- WHAT IS BEING ASKED
Please copy the article below about Conrad Buchanan's release from the hospital word for word, from "Dr. Joel Rosen, director" to "always came through.".

- EXCERPTED PASSAGE
Start of Block
NORTHRIDGE — Six months after he broke his neck trying to save a suicidal woman, Conrad Buchanan smiled a lot and even cracked a few jokes as he left the hospital Tuesday facing life as a quadriplegic.
The 26-year-old former mall security guard and father of two daughters was released from Northridge Hospital Medical Center after a grueling stay that included several operations and intense rehabilitation.
"I feel good," said Buchanan, sitting in a wheelchair, accompanied by one daughter, his sister, his mother and a niece at a brief morning news conference. "I feel so happy that I'm going home."
Buchanan broke his neck Nov. 15 as he tried to catch a woman who plunged six stories from a Sherman Oaks Galleria parking garage.
Officials called it an act of heroism even though the 68-year-old Camarillo woman, Julie Light, died.
On Tuesday, Buchanan said he had no regrets about trying to save Light, who apparently was inconsolable after her husband's death.
"I saw a person who needed help and my first instinct was to help," said Buchanan, who will have a nurse 24 hours a day in his new Long Beach apartment. "I wasn't expecting to come across this difficulty, but I don't regret it at all."
Light's son, Jon, a Camarillo attorney, attended the conference and said his family has been in touch with Buchanan since the incident. He called Buchanan amazing, adding, "Most people wouldn't even consider doing what he did."
Light paused for a brief moment, put his hand on Buchanan's shoulder and said, "We're all moving on, but unfortunately, Conrad has to live with this every day."
Buchanan's mother, Norma, held his hand and said her son has never lost hope throughout this devastating time.
"He's always positive," she said. "Always."
Buchanan said his strength comes from God and family support. He prays for strength daily and feels blessed to have made it this far, he said.
His concern now is about the future and how the athletic, broad-shouldered man he was before the accident will handle life in a wheelchair.
Buchanan, who is separated from his wife, will have round-the-clock care, paid by workers' compensation.
Buchanan has movement only above the neck and, although he has not needed a ventilator for nearly a month, a tube remains in his throat in case the need arises.
"The hardest thing now is how to deal with the world, how to try to cope with this," he said. "It's very difficult."
Dr. Joel Rosen, director of spinal cord injuries at Northridge Hospital, believes that Buchanan's good attitude will help.
It made things easier for Buchanan and the hospital staff during the lengthy stay, Rosen said.
"He's been amazing. He's always been cooperative and motivated," Rosen said. "There were some crises, but he always came through.
"From a medical rehabilitation point of view, he's doing incredibly well," he added.
End of Block
- SUPPLIED DATA
Start of Block
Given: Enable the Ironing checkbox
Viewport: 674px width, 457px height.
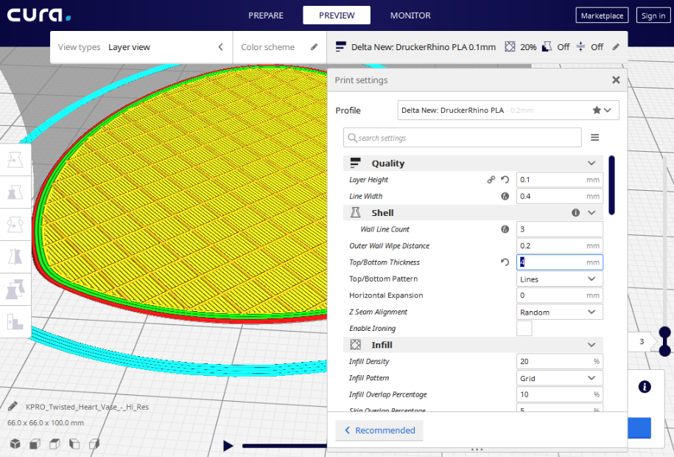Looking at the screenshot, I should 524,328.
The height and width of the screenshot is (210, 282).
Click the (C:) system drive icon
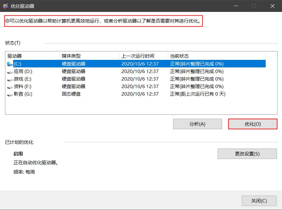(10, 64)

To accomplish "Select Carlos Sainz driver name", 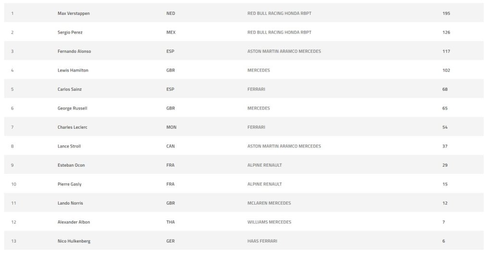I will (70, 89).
End of Block
- WRITTEN SOLUTION
Dr. Joel Rosen, director of spinal cord injuries at Northridge Hospital, believes that Buchanan's good attitude will help.
It made things easier for Buchanan and the hospital staff during the lengthy stay, Rosen said.
"He's been amazing. He's always been cooperative and motivated," Rosen said. "There were some crises, but he always came through.